Rentrée. Douchée. Couchée. Vérifié mon répondeur, toujours le même numéro, toujours le même message, à croire que je le connais… faudrait peut-être que je lui réponde un jour. Rien que pour lui dire qu’il se trompe de numéro depuis bientôt un an. Demain. Promis, demain je réponds. Il appelle toujours à la même heure, 23h31, faut juste que j’arrive à être là, faut juste qu’aucun con ne me fasse chier… Bon, aller, au dodo !
Je me réveille en sursaut. J’ai rêvé de cet homme, celui dont je ne connais que la voix, cette voix qui répète chaque jour la même chose au téléphone : « Salut ! C’est encore moi... Je te laisse ce message pour te demander de me rappeler, c’est urgent. Dans tous les cas, j’espère que tu vas bien. Rappelle-moi dès que tu peux… Je t’aime... » suivi des trois même bip sonores.
Je sors de mes pensées, éloignant le souvenir du rêve. Je me lève et me prépare tranquillement pour aller en cours.
Toujours aussi ennuyant ces journées d’école… Je suis assise seule sur un banc dehors, faisant consciencieusement mes devoirs avant d’aller travailler. J’ai passé la même journée qu’hier, qu’avant-hier… assise sur ma chaise toute la journée à écouter et prendre en notes des professeurs déblatérer sur tout et n’importe quoi. Ils sont épuisants. Ils arriveront à me tuer un jour.
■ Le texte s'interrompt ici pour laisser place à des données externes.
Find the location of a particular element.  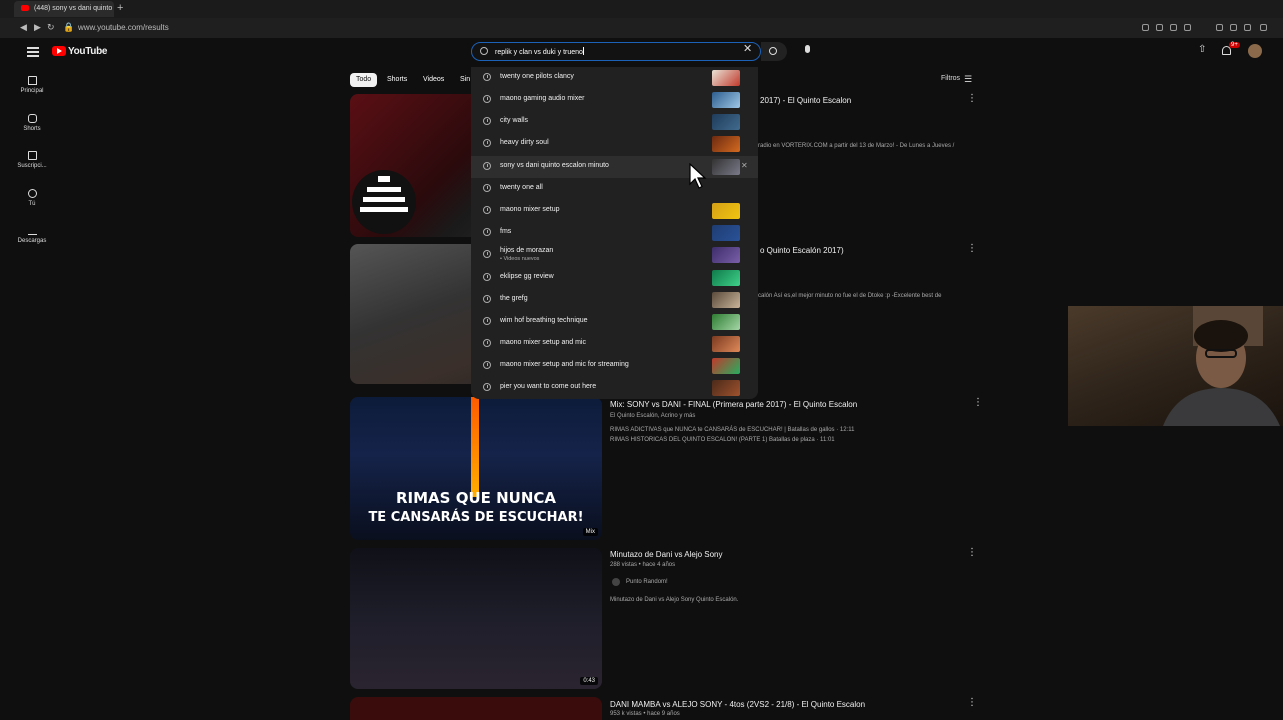

suggestion-item: fms is located at coordinates (614, 233).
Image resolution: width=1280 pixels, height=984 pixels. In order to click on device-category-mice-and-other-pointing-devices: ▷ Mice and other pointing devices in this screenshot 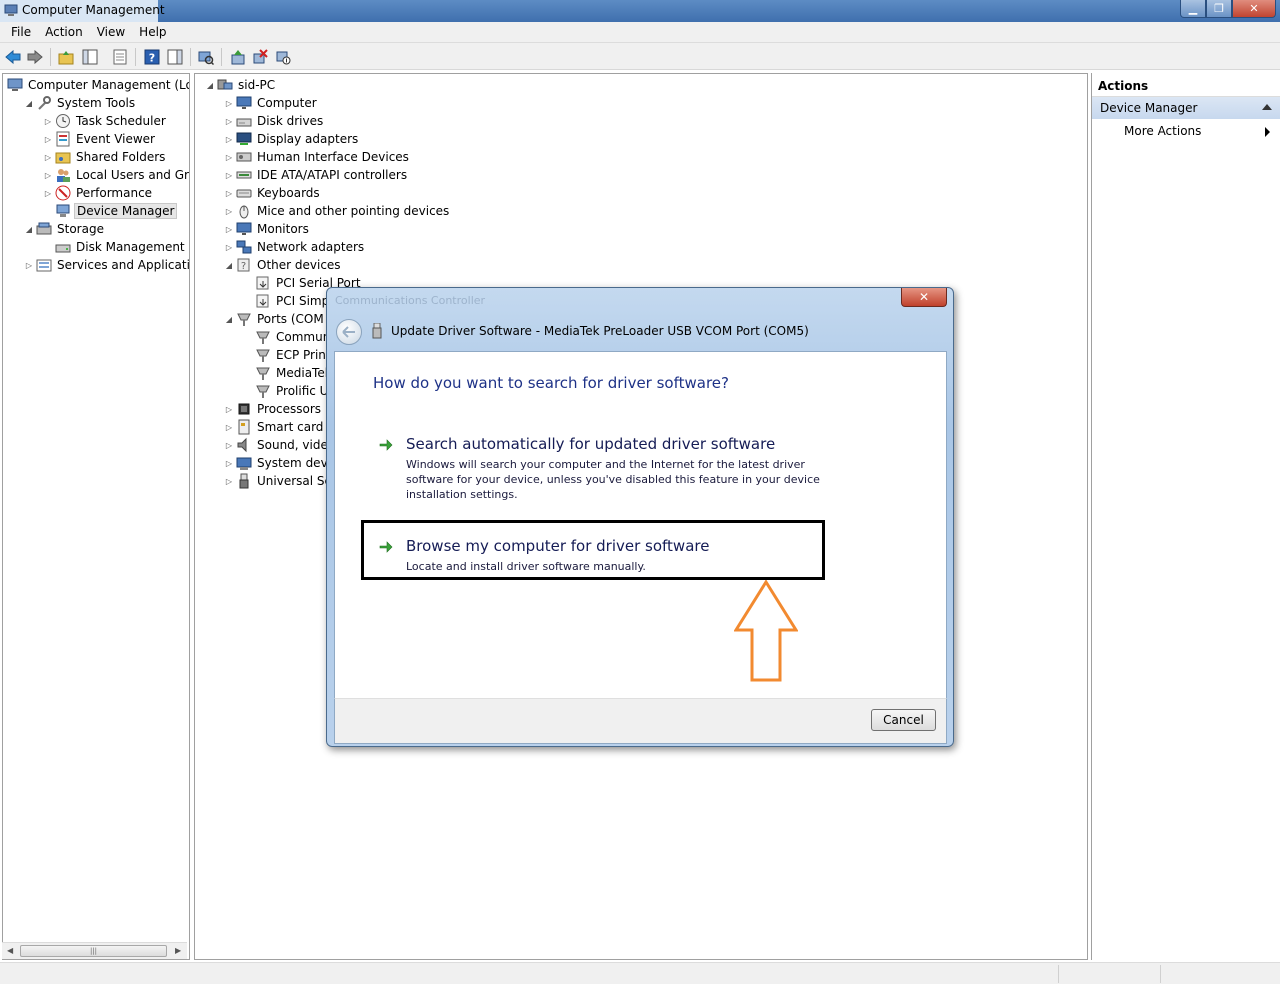, I will do `click(338, 211)`.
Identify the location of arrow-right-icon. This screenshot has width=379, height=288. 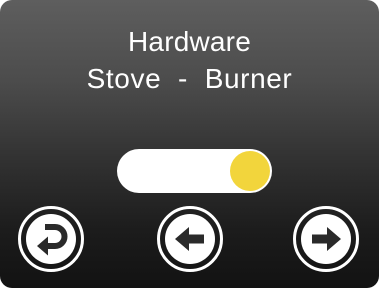
(326, 239).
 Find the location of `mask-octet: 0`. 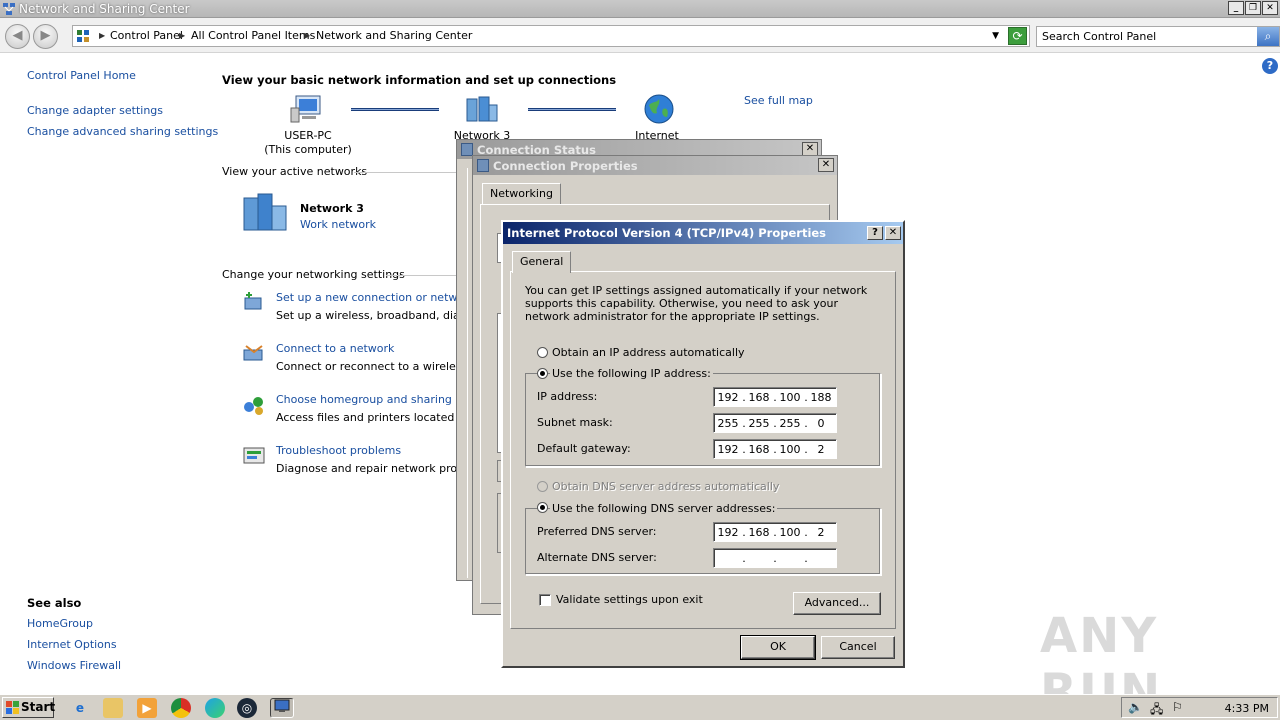

mask-octet: 0 is located at coordinates (821, 424).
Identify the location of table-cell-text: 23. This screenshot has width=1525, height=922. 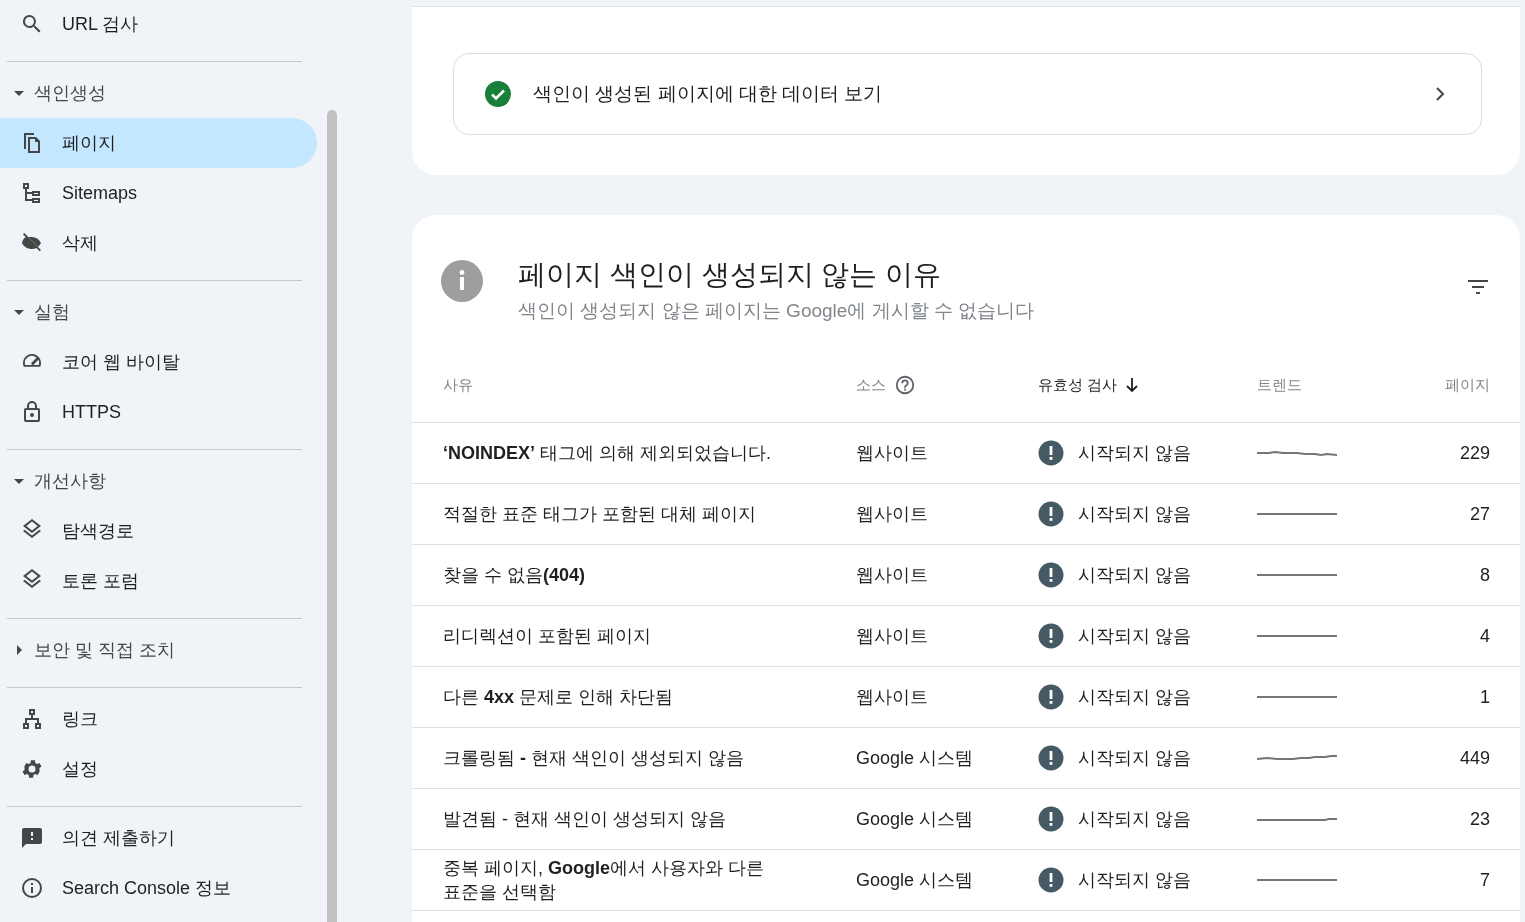
(1479, 819).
Je termine mes exercices de mathématiques et range mes affaires. J’étire mes muscles endoloris. Direction le boulot. Je me prépare mentalement pour la soirée. Dès que je me sens prête, je me lève du banc et me dirige vers ma prison du soir.
Lorsque j’arrive au bar, il y a déjà des clients, buvant, sur le point de partir ou attendant d’être servis. Je les salue et vais me poster derrière le comptoir, prenant le relais de mon collègue.
Ma soirée se passe comme celle d’hier, comme celle d’avant-hier… Rien de change.
Mon travail fini, je rentre, me lave, mange un morceau, puis vais me coucher. Alors que je m’apprête à m’endormir, le téléphone sonne : il est 23h31. C’est l’heure fatidique.
Je me lève de mon lit, me rapproche du téléphone et après quelques hésitations, décroche. Un bip sonore me répond : j’ai agi trop tard… ça doit être le destin.
Tant pis, on réessayera demain.
Journal.
Trop fatiguée pour écrire… à demain.